#### Exercise description
Take the line that contains "You are a computer-use agent." and each line after it to the end of the data below, and set them down exactly, omitting pictures.

#### Collected data
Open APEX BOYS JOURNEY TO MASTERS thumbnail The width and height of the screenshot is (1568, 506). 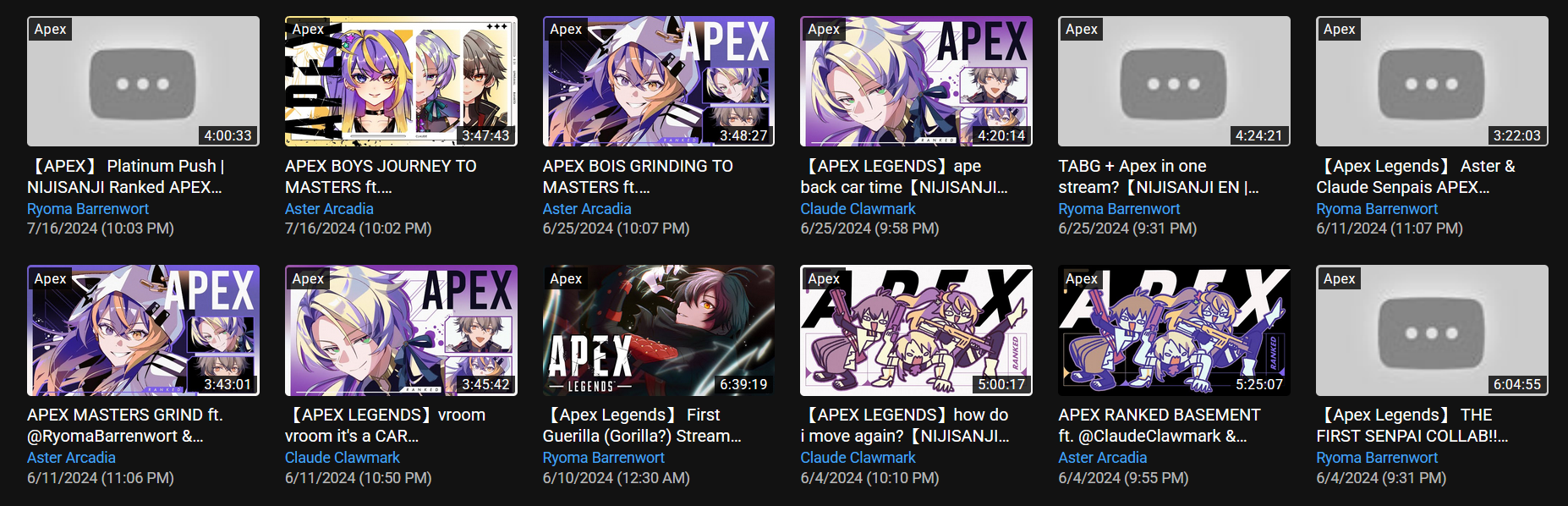(x=401, y=81)
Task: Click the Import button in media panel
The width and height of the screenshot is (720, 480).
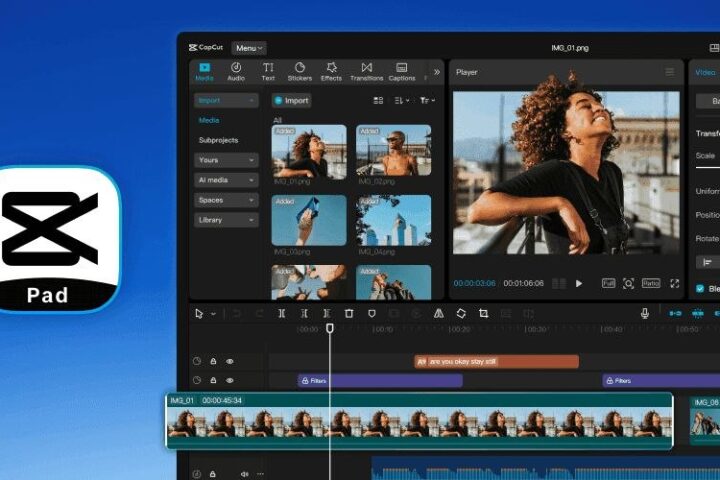Action: tap(292, 101)
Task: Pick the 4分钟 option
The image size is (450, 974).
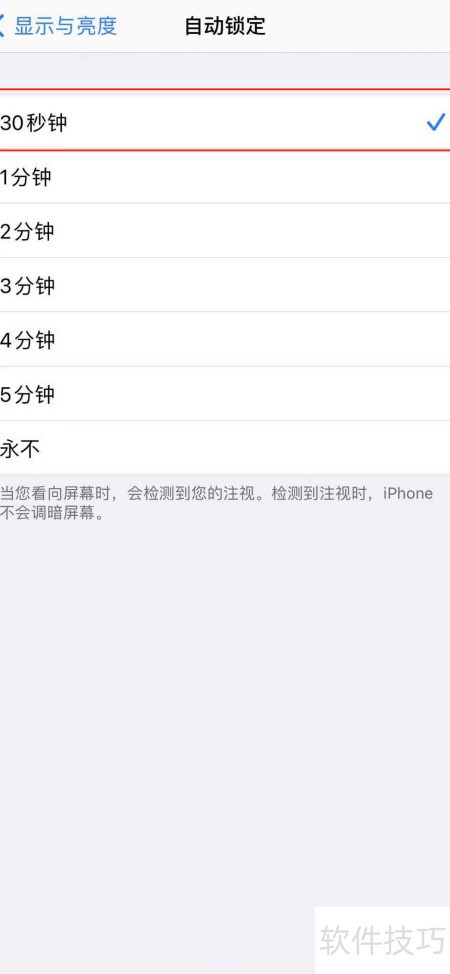Action: click(x=225, y=339)
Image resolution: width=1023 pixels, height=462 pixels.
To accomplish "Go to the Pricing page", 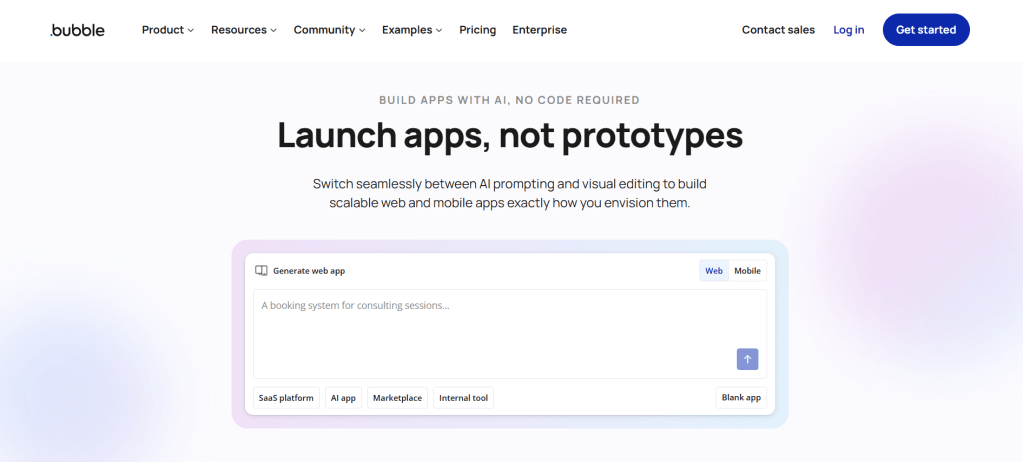I will point(477,30).
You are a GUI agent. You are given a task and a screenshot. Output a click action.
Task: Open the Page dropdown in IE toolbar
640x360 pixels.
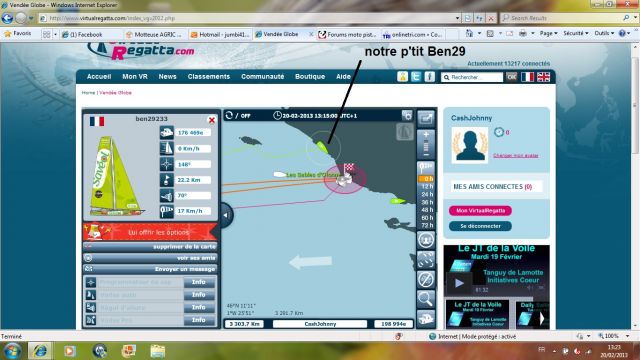[x=548, y=33]
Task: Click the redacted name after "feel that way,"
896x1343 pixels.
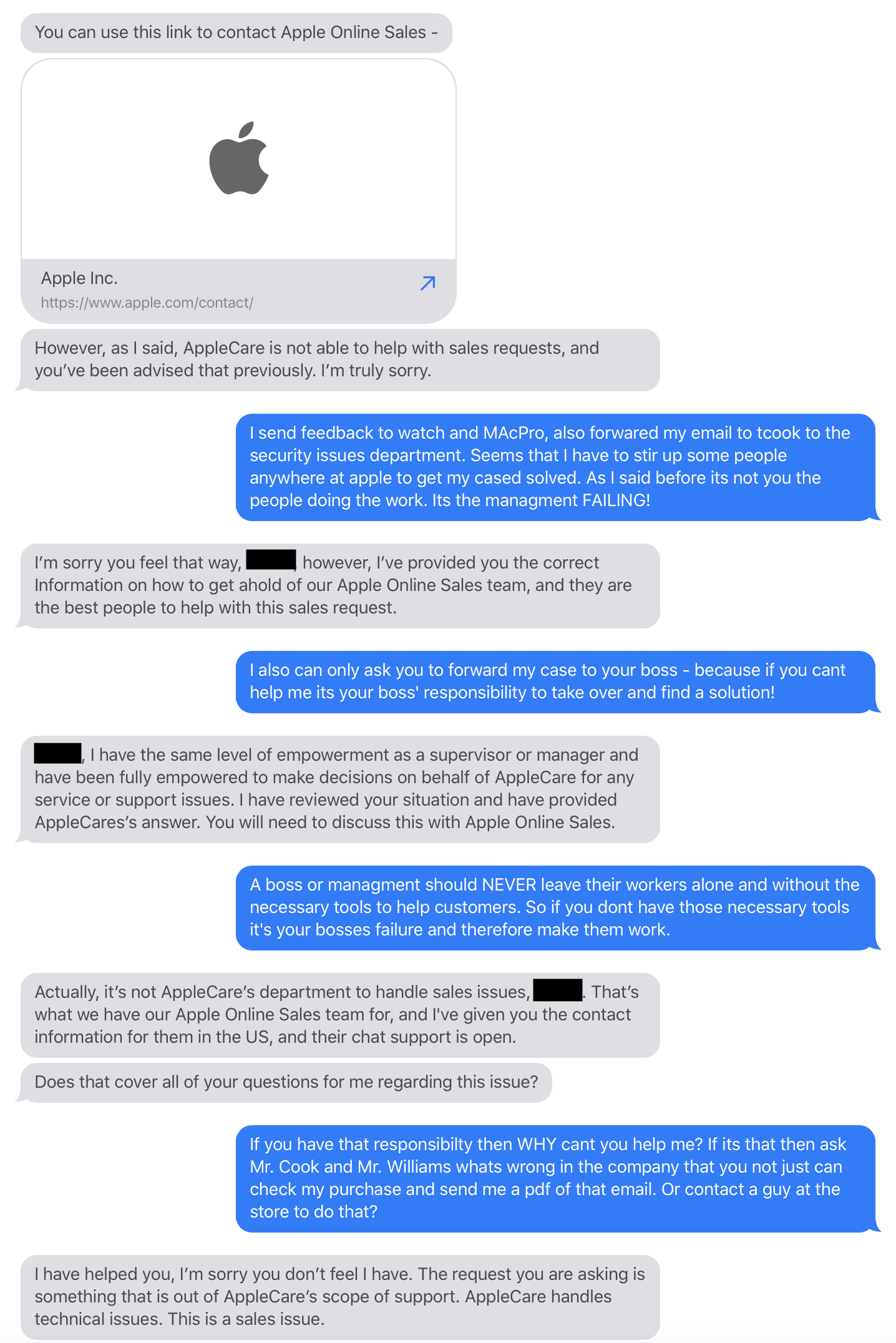Action: (271, 560)
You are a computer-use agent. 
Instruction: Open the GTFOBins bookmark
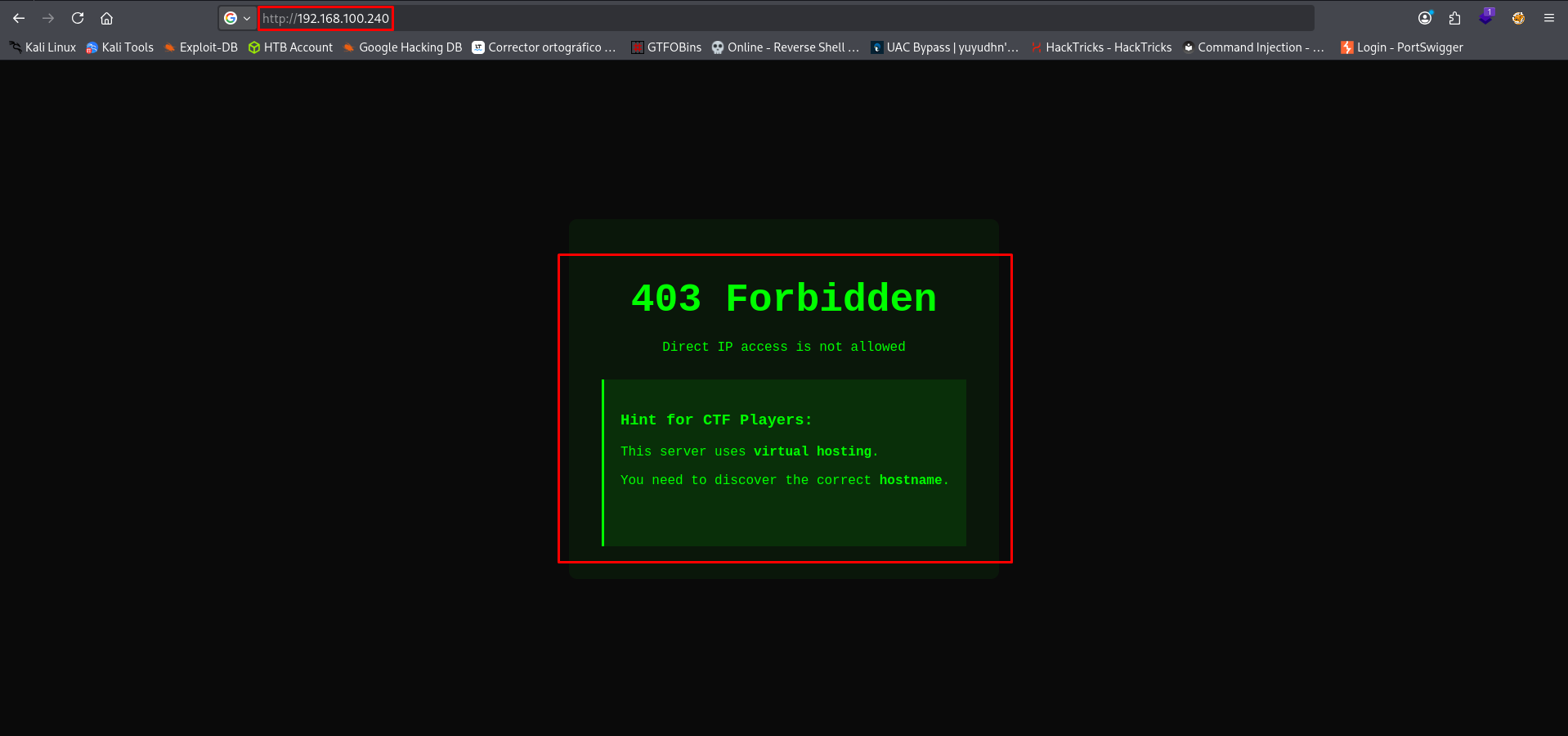pyautogui.click(x=666, y=47)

#### Result of the task
You are a computer-use agent. 
Instruction: Open the GTFOBins bookmark
pyautogui.click(x=666, y=47)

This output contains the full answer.